Das Haus

Bei dem denkmalgeschützten Gebäudekomplex handelt es sich um ein 1897 vom Geselligkeitsverein „Ressource“ eröffnetes Vereinshaus, welches später um einen Theateranbau ergänzt wurde. 1897 trafen sich in dem neobarocken Vereinshaus einflussreiche Herren der bürgerlichen Erfurter Gesellschaft; das Haus war Zentrum für Fest- und Freizeitvergnügungen, kultur- und gesellschaftspolitischen Austausch sowie wichtigste informelle Interessenbörse der gut situierten Erfurter Stadtgesellschaft.
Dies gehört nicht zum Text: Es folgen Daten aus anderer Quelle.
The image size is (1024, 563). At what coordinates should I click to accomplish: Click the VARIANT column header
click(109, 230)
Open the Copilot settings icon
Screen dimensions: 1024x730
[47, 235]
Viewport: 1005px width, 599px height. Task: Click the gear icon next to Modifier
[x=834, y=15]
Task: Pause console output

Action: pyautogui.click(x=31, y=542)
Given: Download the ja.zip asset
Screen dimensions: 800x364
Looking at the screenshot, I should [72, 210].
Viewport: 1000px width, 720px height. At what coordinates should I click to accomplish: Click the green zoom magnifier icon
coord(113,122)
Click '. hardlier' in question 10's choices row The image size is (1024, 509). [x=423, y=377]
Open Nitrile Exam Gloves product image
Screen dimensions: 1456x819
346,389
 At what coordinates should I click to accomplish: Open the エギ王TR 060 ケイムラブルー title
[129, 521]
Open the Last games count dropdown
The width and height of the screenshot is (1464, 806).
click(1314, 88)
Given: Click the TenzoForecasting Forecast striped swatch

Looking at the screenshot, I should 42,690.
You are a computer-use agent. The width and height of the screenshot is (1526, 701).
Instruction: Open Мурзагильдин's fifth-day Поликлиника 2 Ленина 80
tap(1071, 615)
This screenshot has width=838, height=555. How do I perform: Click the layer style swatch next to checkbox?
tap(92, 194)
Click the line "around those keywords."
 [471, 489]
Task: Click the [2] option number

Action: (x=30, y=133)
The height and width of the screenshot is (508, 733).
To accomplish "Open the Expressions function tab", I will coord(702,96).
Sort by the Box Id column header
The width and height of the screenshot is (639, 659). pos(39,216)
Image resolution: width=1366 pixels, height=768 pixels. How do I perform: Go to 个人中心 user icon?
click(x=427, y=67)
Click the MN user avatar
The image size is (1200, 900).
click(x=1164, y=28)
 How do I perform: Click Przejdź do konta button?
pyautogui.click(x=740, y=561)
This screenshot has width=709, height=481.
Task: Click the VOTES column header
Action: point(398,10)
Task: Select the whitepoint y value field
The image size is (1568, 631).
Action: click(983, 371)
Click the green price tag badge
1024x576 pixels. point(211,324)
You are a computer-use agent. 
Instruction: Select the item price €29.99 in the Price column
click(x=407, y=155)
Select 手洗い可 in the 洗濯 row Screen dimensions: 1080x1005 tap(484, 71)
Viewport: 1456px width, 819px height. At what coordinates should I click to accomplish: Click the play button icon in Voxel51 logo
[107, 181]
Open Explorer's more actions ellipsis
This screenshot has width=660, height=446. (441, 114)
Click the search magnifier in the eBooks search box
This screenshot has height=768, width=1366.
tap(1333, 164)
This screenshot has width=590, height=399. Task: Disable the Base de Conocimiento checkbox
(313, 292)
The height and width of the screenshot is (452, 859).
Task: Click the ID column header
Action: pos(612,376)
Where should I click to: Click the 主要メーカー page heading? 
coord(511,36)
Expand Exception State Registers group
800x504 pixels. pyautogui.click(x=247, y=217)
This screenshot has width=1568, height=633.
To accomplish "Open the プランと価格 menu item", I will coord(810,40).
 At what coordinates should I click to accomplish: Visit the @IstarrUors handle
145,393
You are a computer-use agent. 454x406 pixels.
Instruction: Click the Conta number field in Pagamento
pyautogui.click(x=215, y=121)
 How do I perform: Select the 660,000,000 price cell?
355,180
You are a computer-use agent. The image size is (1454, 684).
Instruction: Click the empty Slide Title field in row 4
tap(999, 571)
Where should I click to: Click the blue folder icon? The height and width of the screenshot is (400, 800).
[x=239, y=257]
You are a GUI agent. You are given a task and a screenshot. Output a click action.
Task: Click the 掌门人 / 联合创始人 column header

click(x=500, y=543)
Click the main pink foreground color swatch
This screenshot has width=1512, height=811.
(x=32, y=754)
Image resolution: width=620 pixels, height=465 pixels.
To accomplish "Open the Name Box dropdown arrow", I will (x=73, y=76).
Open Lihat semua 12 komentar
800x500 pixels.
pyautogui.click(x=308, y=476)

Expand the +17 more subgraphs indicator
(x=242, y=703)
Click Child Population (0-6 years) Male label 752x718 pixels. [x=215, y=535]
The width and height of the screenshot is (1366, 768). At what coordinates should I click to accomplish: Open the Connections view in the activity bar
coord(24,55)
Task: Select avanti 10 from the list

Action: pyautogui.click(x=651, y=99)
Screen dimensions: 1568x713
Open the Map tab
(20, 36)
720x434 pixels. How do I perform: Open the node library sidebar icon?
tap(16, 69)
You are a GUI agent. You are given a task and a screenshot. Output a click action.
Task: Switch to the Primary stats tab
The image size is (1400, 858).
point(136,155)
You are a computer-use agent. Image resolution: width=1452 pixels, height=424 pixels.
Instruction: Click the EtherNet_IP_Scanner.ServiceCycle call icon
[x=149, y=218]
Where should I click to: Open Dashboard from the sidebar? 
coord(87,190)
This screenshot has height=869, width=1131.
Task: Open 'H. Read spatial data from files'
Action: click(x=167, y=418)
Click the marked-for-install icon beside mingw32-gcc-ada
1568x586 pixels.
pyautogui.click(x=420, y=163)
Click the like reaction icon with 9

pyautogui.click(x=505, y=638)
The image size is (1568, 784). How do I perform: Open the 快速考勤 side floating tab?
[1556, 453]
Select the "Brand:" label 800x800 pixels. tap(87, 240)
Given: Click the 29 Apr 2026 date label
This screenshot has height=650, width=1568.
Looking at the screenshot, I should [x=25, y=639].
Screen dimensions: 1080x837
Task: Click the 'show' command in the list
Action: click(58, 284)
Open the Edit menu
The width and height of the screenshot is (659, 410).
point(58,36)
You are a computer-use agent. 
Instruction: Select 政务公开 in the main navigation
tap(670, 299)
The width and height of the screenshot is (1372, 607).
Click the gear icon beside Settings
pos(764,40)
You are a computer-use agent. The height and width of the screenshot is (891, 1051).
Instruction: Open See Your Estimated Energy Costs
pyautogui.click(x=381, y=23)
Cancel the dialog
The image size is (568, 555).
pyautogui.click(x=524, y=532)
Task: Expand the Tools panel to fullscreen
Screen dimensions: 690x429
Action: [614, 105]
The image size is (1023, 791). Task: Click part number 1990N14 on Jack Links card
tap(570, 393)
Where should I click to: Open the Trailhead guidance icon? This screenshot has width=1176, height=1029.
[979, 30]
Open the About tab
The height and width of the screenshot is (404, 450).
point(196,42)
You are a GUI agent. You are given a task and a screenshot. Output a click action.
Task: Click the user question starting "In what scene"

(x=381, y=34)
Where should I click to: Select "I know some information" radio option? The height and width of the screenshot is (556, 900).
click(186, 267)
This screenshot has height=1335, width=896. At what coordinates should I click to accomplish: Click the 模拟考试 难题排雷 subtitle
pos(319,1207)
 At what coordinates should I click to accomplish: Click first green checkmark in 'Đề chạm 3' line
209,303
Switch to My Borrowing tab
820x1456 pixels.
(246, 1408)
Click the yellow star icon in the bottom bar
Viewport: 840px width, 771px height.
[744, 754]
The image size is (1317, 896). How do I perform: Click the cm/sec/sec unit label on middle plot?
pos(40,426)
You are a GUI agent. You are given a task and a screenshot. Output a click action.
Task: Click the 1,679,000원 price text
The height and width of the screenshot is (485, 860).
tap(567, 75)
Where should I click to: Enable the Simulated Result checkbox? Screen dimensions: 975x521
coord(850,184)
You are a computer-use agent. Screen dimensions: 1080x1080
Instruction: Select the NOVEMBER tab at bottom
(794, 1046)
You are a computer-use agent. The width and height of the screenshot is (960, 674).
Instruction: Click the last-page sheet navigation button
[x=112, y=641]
Der zweite Weltkrieg und die Gründung der DDR bedeuteten zwar das Ende des Herrenvereins, doch ihr Vereinshaus sollte weiterhin ein Ort der Kultur bleiben. 1949 eröffnete der umgebaute und erweiterte Gebäudekomplex seine Pforten als städtisches Theater. Je nach gesellschaftlichen Veränderungen und Ansprüchen hat das Haus bauliche Veränderungen erfahren. 2003 kam dann das Aus: Mit dem Bau des neuen Theaters im Brühl wurde das Theater abgewickelt. Seitdem ist die einstige Stätte von Geselligkeit und Kultur dem Verfall preisgegeben. Das ehemalige Schauspielhaus ist ein Ort mit einem enormen Potential. Von dort können für die Stadt, den freien Kulturbereich und die Kreativwirtschaft weitreichende Impulse ausgehen. Mit dem KulturQuartier inmitten der Stadt würde sichtbar werden, welch großes kreatives, kulturelles und kulturwirtschaftliches Potential in der Thüringer Landeshauptstadt steckt.